Dalam banyak ajaran Islam yang agung, mengajarkan ummatnya dan memberikan gemblengan ruhani yang paling revolusioner, paling radikal yakni melatih diri menahan nafsu duniawi salah satunya adalah misal selama sebulan pada bulan ramadhan mengajarkan ummat Islam untuk menahan makan dan minum disiang hari dengan target hasil maksimal, yaitu kualitas diri sebagai insan muttaqin.
Dalam puasa, Islam mengajarkan umatnya untuk menahan diri dari makan dan minum yg berlebihan agar tidak terjebak pada tindakan boros yang merugikan diri sendiri. Bahkan dalam puasa kita juga diajarkan untuk dapat melahirkan rasa empati sosial atas kaum yang papa, hidup penuh kekurangan dan keterbatasan. Tentang bagaimana mereka harus menahan lapar, atau disebabkan karena mereka tidak memiliki beragam potensi dalam akses ekonomi dan pekerjaan.
Dari pelajaran ini mendorong seorang muslim untuk mengimplementasikannya dalam realitas kehidupan yg lebih luas. Termasuk tidak boros dalam menggunakan segala potensi yang dimiliki. Baik di dalam pengelolaan ditingkat individu, berkelompok maupun dalam pengelolaan kehidupan bernegara . Lihatlah bagaimana Rasulullah SAW dalam kesederhanaan hidup sehingga membuat Sahabat Umar ibn Khattab menangis saat melihat keadaan rumah Rasulullah SAW yang ada hanyalah sebuah meja dan alasnya hanya sebuah jalinan daun kurma yang kasar. Sementara yang tergantung di dinding hanyalah sebuah geriba (tempat air) yang biasa beliau gunakan untuk berwudhu. Namun jawaban Rasulullah amatlah mengagetkan, “Wahai Umar, aku ini adalah rasul Allah, aku bukan seorang kaisar dari Romawi dan bukan pula seorang kisra dari Persia. Mereka hanya mengejar duniawi, sedangkan aku mengutamakan ukhrawi.”
Demikianlah keteladanan nabi yang kemudian diikuti oleh Sayyidina Umar, membuat kaget utusan Romawi saat menanyakan istananya dan dijawab oleh penduduk bahwa umar tidak memiliki istana, bahkan mereka semakin terkejut saat ia mendengar jawaban dari keluarga Umar: “Itu dia di sana sedang tertidur di bawah pohon.”

[Entri untuk menemukan item yang dideskripsikan]
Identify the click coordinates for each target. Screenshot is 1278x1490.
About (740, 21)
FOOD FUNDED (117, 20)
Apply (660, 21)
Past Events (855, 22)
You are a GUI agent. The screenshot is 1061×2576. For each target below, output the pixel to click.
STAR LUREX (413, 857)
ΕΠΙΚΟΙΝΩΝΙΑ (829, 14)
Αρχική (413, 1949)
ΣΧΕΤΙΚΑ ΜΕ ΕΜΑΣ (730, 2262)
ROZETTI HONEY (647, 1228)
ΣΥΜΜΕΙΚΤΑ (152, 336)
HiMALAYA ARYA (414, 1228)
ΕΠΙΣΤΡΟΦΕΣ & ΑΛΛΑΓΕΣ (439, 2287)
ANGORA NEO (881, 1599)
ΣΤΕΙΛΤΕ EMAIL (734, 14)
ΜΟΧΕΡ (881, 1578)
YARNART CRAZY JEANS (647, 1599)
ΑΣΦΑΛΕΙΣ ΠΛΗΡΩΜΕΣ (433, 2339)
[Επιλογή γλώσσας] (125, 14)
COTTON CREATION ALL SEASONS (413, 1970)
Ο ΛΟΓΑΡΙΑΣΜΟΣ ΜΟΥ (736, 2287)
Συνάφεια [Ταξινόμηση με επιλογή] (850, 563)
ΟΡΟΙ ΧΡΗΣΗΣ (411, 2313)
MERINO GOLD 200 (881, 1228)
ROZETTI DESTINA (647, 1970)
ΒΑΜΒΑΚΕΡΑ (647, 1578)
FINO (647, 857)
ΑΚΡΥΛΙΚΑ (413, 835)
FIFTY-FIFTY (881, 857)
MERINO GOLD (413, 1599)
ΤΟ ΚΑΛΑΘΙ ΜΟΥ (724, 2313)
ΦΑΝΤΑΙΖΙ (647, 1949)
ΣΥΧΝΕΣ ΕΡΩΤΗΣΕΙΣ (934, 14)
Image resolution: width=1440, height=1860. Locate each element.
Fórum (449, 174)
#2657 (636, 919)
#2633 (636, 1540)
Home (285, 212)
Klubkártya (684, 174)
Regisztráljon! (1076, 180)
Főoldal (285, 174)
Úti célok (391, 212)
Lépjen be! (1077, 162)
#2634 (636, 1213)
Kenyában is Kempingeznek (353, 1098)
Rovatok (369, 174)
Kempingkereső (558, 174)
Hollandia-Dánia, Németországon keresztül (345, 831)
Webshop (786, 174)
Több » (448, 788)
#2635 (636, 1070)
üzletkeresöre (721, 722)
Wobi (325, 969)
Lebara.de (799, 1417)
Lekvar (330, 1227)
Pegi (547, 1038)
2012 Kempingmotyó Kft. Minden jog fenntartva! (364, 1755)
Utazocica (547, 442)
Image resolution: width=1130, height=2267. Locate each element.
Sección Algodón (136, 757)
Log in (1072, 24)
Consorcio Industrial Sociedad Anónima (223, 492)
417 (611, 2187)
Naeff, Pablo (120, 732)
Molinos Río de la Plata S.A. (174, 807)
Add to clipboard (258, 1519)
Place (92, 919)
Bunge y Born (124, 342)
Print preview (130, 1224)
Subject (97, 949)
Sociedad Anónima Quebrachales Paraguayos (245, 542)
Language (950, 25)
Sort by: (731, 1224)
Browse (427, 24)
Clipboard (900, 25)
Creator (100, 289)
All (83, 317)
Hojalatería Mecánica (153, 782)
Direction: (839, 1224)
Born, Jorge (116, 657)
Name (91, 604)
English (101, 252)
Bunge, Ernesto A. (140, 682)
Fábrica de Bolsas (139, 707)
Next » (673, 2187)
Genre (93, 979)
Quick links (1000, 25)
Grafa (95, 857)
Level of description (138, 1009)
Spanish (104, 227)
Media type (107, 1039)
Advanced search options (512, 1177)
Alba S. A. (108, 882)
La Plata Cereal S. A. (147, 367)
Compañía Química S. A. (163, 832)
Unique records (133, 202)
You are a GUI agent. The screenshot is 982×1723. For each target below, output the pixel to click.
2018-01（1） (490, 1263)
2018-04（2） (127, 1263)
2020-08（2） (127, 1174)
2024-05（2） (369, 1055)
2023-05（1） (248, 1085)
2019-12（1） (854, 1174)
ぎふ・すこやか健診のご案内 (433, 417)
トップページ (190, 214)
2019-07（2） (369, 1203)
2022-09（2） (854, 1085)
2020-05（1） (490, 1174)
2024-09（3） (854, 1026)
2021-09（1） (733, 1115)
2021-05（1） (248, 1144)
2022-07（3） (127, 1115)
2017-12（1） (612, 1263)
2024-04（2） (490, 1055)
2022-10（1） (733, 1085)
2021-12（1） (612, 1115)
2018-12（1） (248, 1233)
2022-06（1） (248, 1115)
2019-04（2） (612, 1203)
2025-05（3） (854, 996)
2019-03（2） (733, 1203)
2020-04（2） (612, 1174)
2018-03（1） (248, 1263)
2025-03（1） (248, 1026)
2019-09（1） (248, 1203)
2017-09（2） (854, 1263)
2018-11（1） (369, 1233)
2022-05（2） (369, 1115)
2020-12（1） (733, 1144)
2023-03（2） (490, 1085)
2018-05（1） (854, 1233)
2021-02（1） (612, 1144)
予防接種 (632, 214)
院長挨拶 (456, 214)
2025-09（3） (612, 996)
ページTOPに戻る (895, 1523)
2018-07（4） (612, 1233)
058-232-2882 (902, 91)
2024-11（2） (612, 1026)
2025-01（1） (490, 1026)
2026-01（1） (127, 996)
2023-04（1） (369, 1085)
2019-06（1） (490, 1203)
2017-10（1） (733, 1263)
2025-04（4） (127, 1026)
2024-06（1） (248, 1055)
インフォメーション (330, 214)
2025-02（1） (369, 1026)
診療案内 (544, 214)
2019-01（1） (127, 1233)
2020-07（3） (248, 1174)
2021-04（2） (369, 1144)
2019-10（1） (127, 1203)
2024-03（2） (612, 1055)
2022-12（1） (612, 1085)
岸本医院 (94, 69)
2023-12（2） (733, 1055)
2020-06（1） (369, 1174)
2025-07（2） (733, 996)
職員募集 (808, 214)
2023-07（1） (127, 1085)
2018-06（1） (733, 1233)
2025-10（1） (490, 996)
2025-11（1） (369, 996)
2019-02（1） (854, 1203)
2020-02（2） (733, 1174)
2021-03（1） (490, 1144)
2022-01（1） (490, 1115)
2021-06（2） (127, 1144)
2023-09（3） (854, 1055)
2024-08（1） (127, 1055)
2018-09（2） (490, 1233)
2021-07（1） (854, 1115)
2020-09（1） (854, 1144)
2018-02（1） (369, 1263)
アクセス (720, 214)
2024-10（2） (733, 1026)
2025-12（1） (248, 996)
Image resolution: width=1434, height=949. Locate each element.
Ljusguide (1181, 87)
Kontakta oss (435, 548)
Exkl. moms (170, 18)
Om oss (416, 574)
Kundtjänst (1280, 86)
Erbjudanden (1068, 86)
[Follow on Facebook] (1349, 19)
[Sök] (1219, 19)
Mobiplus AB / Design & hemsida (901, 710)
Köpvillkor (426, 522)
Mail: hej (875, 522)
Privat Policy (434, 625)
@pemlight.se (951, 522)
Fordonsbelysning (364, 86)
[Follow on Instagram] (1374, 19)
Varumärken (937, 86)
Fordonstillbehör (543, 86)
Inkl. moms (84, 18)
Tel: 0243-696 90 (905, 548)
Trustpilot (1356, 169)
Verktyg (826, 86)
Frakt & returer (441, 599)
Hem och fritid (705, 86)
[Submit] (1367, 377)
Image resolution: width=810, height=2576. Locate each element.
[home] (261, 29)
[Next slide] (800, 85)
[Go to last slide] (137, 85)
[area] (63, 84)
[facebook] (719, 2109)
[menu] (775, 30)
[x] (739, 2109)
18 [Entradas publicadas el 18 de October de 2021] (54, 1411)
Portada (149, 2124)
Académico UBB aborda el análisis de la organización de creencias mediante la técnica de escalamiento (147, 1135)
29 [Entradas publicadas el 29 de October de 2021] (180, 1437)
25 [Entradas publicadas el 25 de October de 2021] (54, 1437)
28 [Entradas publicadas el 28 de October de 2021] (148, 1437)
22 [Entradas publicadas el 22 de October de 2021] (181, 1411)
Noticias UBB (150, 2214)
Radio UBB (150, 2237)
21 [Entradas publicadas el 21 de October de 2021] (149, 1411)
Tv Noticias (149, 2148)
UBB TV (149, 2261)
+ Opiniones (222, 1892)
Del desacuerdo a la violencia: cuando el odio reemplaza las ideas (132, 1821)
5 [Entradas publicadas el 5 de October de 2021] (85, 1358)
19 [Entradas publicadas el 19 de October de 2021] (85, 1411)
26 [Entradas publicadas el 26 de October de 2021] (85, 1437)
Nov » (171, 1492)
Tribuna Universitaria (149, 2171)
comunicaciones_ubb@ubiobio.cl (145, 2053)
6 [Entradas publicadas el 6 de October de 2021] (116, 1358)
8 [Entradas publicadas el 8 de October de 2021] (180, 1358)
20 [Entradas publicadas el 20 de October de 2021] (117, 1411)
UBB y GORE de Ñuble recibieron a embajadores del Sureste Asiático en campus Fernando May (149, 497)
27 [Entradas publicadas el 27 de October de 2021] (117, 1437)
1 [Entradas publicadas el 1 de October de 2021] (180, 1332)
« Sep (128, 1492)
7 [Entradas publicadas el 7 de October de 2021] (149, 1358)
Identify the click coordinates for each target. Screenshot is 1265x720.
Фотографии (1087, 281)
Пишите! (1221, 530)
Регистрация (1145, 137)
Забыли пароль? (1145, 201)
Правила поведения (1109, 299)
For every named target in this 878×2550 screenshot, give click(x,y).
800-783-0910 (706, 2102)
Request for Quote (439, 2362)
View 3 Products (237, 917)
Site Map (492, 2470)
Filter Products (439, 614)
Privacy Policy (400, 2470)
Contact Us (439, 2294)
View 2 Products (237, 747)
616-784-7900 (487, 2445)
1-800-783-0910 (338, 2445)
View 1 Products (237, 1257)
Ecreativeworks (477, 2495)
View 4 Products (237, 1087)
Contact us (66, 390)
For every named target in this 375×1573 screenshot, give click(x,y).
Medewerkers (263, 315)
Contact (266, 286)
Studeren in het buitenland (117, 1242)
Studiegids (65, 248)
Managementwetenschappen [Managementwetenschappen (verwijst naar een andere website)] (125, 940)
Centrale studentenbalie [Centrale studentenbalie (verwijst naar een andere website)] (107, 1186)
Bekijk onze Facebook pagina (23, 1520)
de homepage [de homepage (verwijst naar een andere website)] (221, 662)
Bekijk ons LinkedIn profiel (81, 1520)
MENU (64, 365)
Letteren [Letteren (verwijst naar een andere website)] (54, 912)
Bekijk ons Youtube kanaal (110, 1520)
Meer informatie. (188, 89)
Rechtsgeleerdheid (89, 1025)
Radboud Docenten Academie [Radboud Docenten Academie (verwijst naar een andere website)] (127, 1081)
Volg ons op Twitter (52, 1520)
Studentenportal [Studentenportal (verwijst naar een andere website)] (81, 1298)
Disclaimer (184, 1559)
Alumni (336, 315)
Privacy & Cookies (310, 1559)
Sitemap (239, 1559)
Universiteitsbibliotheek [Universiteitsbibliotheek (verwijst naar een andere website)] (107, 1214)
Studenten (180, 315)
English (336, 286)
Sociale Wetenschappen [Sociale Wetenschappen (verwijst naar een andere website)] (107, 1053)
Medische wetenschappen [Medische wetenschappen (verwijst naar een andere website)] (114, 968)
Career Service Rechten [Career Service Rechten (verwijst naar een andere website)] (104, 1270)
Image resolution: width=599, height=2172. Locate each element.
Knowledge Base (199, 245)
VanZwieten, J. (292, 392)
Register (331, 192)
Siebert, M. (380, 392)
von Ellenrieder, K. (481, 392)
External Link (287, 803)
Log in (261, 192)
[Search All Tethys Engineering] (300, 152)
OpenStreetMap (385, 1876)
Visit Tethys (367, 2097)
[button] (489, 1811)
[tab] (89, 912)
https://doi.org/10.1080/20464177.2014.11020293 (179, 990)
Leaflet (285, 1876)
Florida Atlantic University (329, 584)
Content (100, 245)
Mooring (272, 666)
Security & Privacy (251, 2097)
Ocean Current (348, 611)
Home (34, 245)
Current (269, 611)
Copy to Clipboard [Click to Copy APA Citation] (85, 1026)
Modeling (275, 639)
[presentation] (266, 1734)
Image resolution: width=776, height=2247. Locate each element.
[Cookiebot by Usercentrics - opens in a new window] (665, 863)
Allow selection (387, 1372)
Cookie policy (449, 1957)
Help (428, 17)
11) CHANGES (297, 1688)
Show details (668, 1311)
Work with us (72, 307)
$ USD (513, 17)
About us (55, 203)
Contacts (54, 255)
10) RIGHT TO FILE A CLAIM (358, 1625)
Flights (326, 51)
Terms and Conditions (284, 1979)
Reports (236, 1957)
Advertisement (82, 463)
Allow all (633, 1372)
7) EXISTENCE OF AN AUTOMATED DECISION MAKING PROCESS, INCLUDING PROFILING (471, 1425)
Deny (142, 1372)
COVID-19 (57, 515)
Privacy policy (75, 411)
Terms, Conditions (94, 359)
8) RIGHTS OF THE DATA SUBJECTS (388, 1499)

**Petunjuk**
Tolong lanjutkan tulisan tentang puasa dan kesederhanaan hidup itu, mulai setelah kalimat terakhirnya. Entri tersebut tidak diperlukan.

**Jawaban**
Para mutiara kehidupan Islam telah mengajarkan pada kita untuk tidak boros dalam kehidupan termasuk dalam mengelola potensi yg dimiliki semisal aset ummat dan keuangan negara. Sehingga menjadi kurang pantas disaat seorang pengelola urusan rakyat digaji dengan nilai yang sangat fantastis (100 jt perbulan) untuk suatu pekerjaan tertentu sementara pada saat yang bersamaan disisi yang lain rakyat sedang mengalami kesulitan mendapatkan pekerjaan. Tentu sikap seperti ini mencederai hati nurani rakyat dan menunjukkan kurangnya sikap empati sosial dan rendahnya nilai kepedulian atas nasib rakyat kebanyakan.
Lihatlah bagaimana para pendiri bangsa kita (founding father) dan perumus pancasila dalam memberikan keteladanan kesederhanaan.
M. Natsir Perdana Menteri RI pertama, tinggal di rumah tumpangan, Jasnya bertambal, bajunya hanya ada dua stel dan sudah butut hingga para stafnya patungan uang membelikan baju bagi Perdana Menteri dan Perumus Pancasila itu.
H Agus Salim ketika wafat pun tahun 1954 masih tinggal di rumah sewa. Salah satu Perumus Pancasila, anggota Dewan Volksraad, Diplomat & Menteri Luar Negeri era revolusi.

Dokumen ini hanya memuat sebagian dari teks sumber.